— begin PASSAGE SHOWN —

Oftentimes, I’m asked a seemingly simple question – which is the best web browser in the world? However, this supposedly straightforward enquiry cannot be answered by pointing to a specific browser program.
We need to dig a little deep (actually quite a bit), compare at least the popular web browsers available for different platforms, try to assign numbers to unquantifiable things etc. The question definitely deserves a lengthier reply and on this page we shall be doing just that.
But first, let me take a step back. The question should actually be – Which is the best web browser for my operating system? I’ll tell you about the browsers I have used in the past and the one I employ at the present; I shall also present a brief browser comparison.
By the way, I’ve been on the Internet before the advent of web browsers – we used a lot of FTP those days – then came Lynx (a text web browser) followed by Mosaic… so I’ve been here for a while. But I shall be looking only at the modern browsers in this article.

— end PASSAGE SHOWN —
— begin MATERIAL PROVIDED —

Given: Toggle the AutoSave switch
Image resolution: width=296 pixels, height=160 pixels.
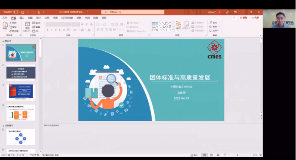Looking at the screenshot, I should click(16, 12).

— end MATERIAL PROVIDED —

### WORK TO DO:
The text about the best web browser recalls older internet tools used before modern browsers. List them in the order they appear.

### WRITTEN ANSWER:
FTP, Lynx, Mosaic